O dia vence-me. Apago as luzes. Deslizo para a cama sem fazer barulho. Na quietude da casa, a cama a abanar, eu a procurar o corpo debaixo dos lençóis, a acalmar o pesadelo, a sossegar como fazem as mulheres. Também eu afago e afasto as coisas terríveis.

 

O bibe encardido, os joelhos esfolados, a minha pasta vermelha com os livros e as pautas do piano a passearem na lentidão do meu corpo a crescer. Na sala, a planta que todos juravam que tinha um comportamento suspeito. Movimentos súbitos, parecia que ouvia as conversas. No sofá observávamos a planta demoradamente. Parecia inofensiva, tinha uma flor cor-de-rosa.

 

O corpo sossega, o pesadelo diluí, mas o espelho encostado à parede continua em agonia.

 

As mulheres estão bem-dispostas, demoram-se na conversa. Os olhos verdes queixam-se. Ou o tecto é muito baixo ou o candeeiro com pingentes é muito grande. Incontáveis as cabeçadas de todos. Cada acidente, uma chuva de sons de cristal, uma testa esfolada. Que isto era bom era para prever terramotos, afiançam os olhos verdes. E os pingentes a abanar.

 

O espelho pára e eu caminho para o sonho.

 

Mais um movimento suspeito. Os olhos castanhos garantem que a planta estava virada para a direita e agora está no sentido contrário.

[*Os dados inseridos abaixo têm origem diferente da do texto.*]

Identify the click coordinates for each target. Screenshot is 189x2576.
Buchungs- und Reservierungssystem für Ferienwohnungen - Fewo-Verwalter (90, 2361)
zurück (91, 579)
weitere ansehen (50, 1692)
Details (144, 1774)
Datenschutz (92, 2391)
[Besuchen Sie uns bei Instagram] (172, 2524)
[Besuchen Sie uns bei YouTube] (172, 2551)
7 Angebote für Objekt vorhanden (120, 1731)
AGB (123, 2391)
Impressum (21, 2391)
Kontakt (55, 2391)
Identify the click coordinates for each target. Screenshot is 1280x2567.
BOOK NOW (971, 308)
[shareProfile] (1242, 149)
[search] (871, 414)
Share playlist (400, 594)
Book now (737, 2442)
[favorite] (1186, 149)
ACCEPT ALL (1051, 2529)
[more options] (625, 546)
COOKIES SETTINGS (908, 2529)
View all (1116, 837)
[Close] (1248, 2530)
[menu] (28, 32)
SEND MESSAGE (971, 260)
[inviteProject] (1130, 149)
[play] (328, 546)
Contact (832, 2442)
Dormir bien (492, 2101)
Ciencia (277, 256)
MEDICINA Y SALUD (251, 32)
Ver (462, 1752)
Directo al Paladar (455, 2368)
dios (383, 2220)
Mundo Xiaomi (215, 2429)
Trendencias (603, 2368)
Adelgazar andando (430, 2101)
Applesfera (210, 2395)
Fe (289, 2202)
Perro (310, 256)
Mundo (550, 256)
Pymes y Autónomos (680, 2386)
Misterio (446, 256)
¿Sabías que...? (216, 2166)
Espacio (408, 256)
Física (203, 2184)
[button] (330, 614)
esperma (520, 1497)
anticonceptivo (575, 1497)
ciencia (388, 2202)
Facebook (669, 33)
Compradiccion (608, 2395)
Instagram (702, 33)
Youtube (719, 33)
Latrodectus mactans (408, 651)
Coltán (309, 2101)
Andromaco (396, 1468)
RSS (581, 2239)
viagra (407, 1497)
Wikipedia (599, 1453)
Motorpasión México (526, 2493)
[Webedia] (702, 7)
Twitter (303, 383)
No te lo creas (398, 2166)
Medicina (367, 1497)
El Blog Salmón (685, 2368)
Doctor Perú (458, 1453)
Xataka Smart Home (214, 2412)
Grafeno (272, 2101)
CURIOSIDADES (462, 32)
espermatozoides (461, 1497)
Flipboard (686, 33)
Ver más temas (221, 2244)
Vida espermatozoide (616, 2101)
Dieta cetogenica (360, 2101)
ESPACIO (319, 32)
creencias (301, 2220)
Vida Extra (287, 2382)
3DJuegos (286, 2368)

Olhamos demoradamente a planta, em silêncio. Suspeita, suspeita. Sacana da planta, estamos nós a ficar doidos varridos?

 

Deslizo por entre os lençóis, encosto-me ao corpo tépido.

 

Olhos castanhos surgem triunfantes com uma enciclopédia de plantas, percorremos os nomes em latim. Percorremos as fotografias à procura de uma flor cor-de-rosa.

 

Acordo de madrugada e vejo a mensagem. Houve um tremor de terra, respondo que não senti nada, mas depois recordo o pesadelo, a cama a estremecer, o espelho com vida própria.

 

E os pingentes a abanar e nenhuma cabeçada. A planta, a sacana da planta.

 

Ligo às mulheres da minha vida. Ninguém atende, nem uma vez nem duas vezes. Sinto os pingentes em mim. Os lençóis são camisas de força. Finalmente a voz do outro lado. Que sim, que os estendais abanaram todos, silvos na noite, pareciam comboios a chegar à estação, mas os candeeiros estavam quietos, ela bem olhou para eles. E, se os candeeiros não mugem nem tugem, não há-de ser nada. Pior são os que têm vida.

 

E os pingentes a abanarem. A sacana era uma planta carnívora, uma cobra vegetal. Enganou-nos bem.

 

Sossego e vou ver as notícias, os amigos, as pequenas histórias. Tudo a olhar para os candeeiros mas os candeeiros não abanam. 

 

Isto era bom era para prever terramotos, diziam os olhos verdes, e o terramoto a acontecer às cinco da tarde.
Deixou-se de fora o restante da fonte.